Die musikalische Bandbreite des neunzigminütigen Konzertes war enorm: Angefangen mit dem (nur von den Männern) gesungenen „Ich war noch niemals in New York“ von Udo Jürgens ging es über ein schwebendes, beinahe schon ätherisches „Somewhere“ (Leonard Bernstein) zu Elton Johns Popmusik. Die Leiterin des Chores, Renate Schlomski, erwies sich auch als sehr gute Pianistin, die die Cellistin Rosana Levental bei „Der Schwan“ aus dem „Karneval der Tiere“ begleitete.

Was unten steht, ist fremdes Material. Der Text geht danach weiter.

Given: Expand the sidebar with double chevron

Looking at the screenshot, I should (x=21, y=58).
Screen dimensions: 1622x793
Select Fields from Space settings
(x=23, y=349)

Auch bei Maurice Ravels „Pavane“ trat sie pianistisch in Erscheinung und spielte gemeinsam mit der Oboistin Cara Megnin das impressionistische Werk. Zusammen mit Helga Czischke sang sie im Duett – ebenfalls komponiert von Leonard Bernstein – „Neverland“ aus „Peter Pan“. Gesondert erwähnt werden muss ebenso „Gabriels Oboe“ des italienischen Filmkomponisten Ennio Morricone, in dem die schöne Idee aufgeführt wurde, die betörende Melodie durch Cello und Oboe spielen und den Chor die Harmonien gleichsam summen zu lassen. Auch die beiden Lieder aus dem Film „Die Kinder des Monsieur Mathieu (gesungen von den Damen des Chores) entfalteten ihre Wirkung.
Und zwei „Überstücke“ gab es zu hören und zu bestaunen: Wie es Spin Off mit „nur“ 13 Singenden schaffte, eine a-
cappella-Version von John Farnhams Poprock-Hymne „You’re the voice“ zu gestalten, die so voller Kraft und Herzblut steckte, dass man das grandiose Original getrost vergessen konnte, war schon höchst erfreulich. Aber Igor Parfenov setzte noch einen drauf: Seine Version des „Libertango“ (Astor Piazzolla) war so voller Esprit, Liebe zur Musik und Virtuosität, dass es ein Wunder war, das anschließend das Dach der Kirche noch vorhanden war.
Den Abschluss des Konzertes, das wie üblich von Renate Schlomski souverän geleitet wurde, bildeten die Beatles, deren „All you need is love“ von den mehr als 30 Mitgliedern des Chores in den Strophen im leicht ungewohnten 7/4tel-Rhythmus gesungen wurde, wie es sein soll.
Im Konzert wurden zwei Sängerinnen des Chores für langjährige Mitgliedschaft geehrt: Marie-Luise Walter (für 70 Jahre) sowie Doris Fricke (für 75 Jahre bei Pro Musica).